When asked what happened when the three approached the British border, she replied: “Nothing happened at [the] border” – a common problem with the Eurotunnel crossing, where large queues can force border guards to fast track commuters. The woman is believed to have slept in the boot of the car.
They used the Eurotunnel, and she recalls: “The worst thing is I was told she was Syrian. She was Tunisian. A mutual friend told us. I don’t think it’s normal. Most do it for money. So they say.”
But she says she was not paid herself, but rather committed the act out of kindness for what she thought was a Syrian refugee fleeing war.
“All I know about people smuggling is what I have read in mainstream press,” she told Breitbart London.
“Clare got a later boat back to [the] UK and we drove [the lady] to Clare’s house where her husband and five kids were waiting.
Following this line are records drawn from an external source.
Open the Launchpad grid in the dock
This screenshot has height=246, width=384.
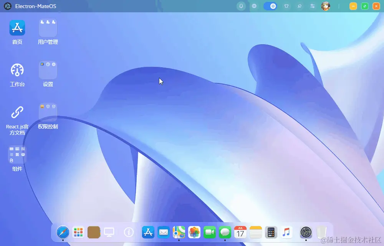[78, 232]
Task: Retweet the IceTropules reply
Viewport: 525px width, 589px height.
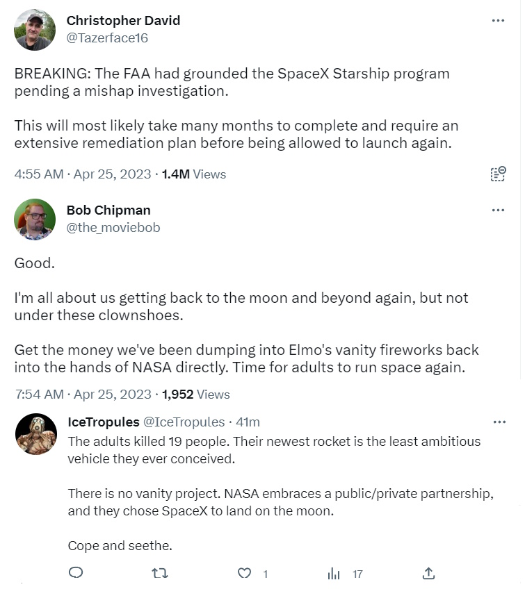Action: tap(160, 573)
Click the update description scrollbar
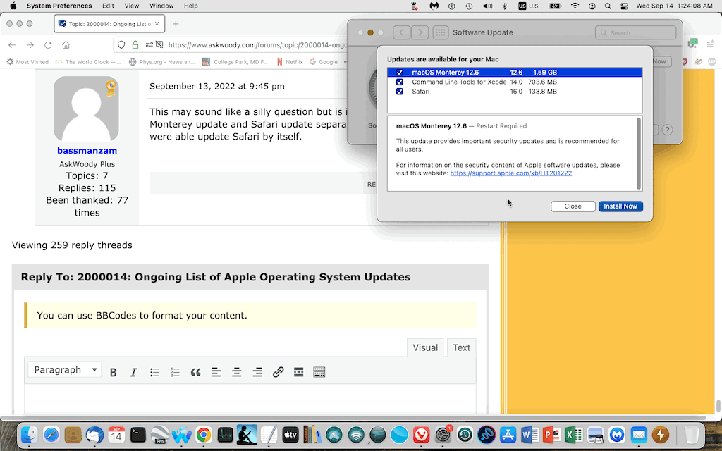This screenshot has height=451, width=722. (639, 154)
My husband drove. At the time we were happy and pleased to get the woman out of that filthy jungle. I wasn’t best pleased to then find out she’s Tunisian and was upset when I found out I could have gone to prison!”
Ask if she would still have taken the woman if she had known she wasn’t Syrian, however, the woman told Breitbart London: “Maybe I would have.”
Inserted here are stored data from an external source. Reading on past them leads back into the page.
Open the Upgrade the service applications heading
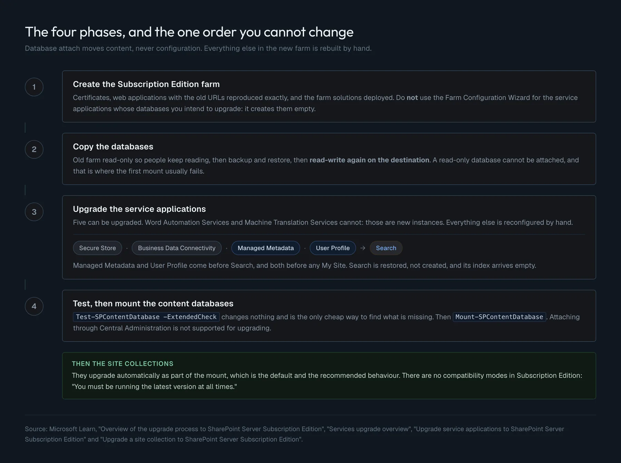 (x=139, y=209)
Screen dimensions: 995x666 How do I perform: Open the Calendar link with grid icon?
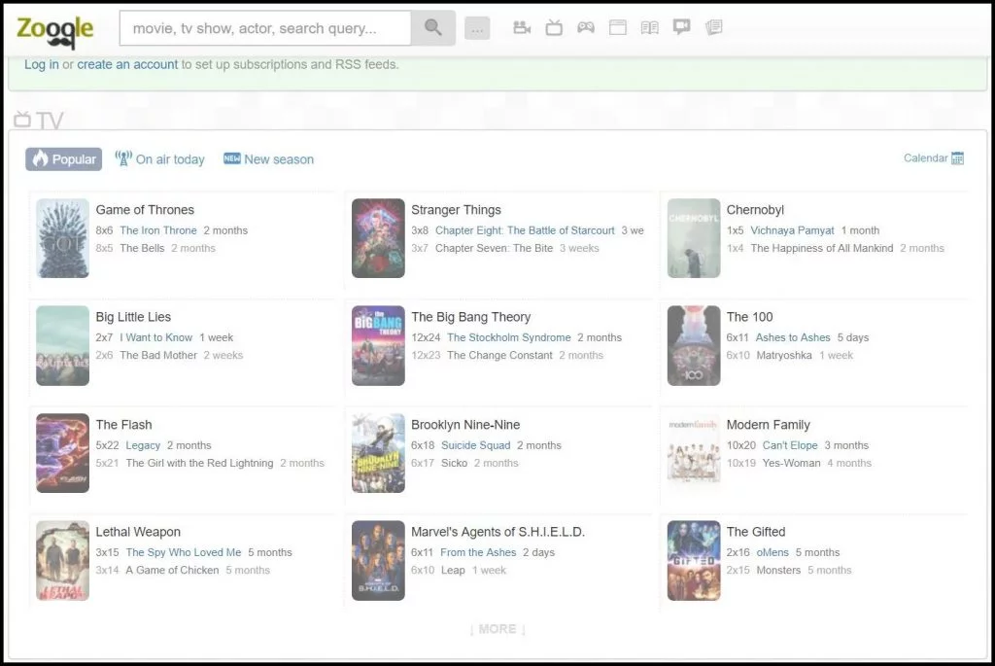pos(933,158)
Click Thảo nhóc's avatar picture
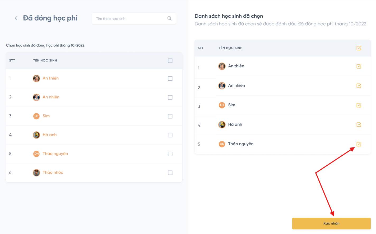376x234 pixels. tap(36, 173)
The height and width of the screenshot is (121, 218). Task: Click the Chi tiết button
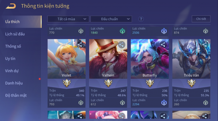(x=201, y=19)
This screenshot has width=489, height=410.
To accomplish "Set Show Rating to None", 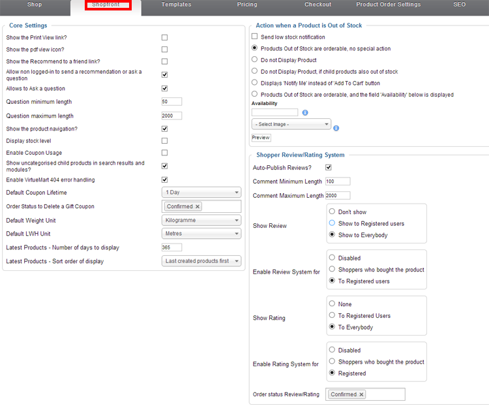I will pos(333,304).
Soon after the incident, the woman posted on the Calais Migrant Solidarity group on Facebook, claiming: “No regrets, just shocked I did [it] and having nightmares about it”.
But users quickly encouraged her to remove the post and cover up her crime, stating: “It can be five years in prison. Be careful. And delete this before it incriminates you”. Another said, “better to delete, really… 7178 persons on this page!” A Facebook user followed up: “…and not all of them on the side of refugees”.
As the Facebook conversastion, now deleted, continued, people accused the woman of being “a fake” who may have “catfished” members of the group.
“Well she needs to stop posting this shit! It’s not helping anything or anyone!” said one. Another replied: “Stop posting about it and delete your previous post, you could be threatening the existence of the group of all we know!”
Calais is currently a hotbed of violence and controversy all focused on the migrant camp called the “Jungle.”
Residents of the town have been evicted, threatened with violence, and it was the site of the arrest of the former head of the French Foreign Legion General Piquemal who participated in a PEGIDA march against the current migrant policy of the French government. Visitors to the Jungle camp, including journalists, are routinely attacked as two Dutch filmmakers recently found out. Even a Shakespeare play, put on for the migrants by left-wing activists, was stopped early due to the activities of knife-wielding migrants.
This weekend a video emerged showing a Calais native detailing a life filled with “iron bars and… Molotov cocktails” in the besieged port town, now home to one of Europe’s most notorious migrant camps.
“I don’t know how it happened but one day we found ourselves with thousands of migrants. Actually there are 18,000 at the moment in what they call the ‘Jungle’… the police can’t even enter the Muslim part [of the Jungle], it is prohibited”, said Simone Héricourt.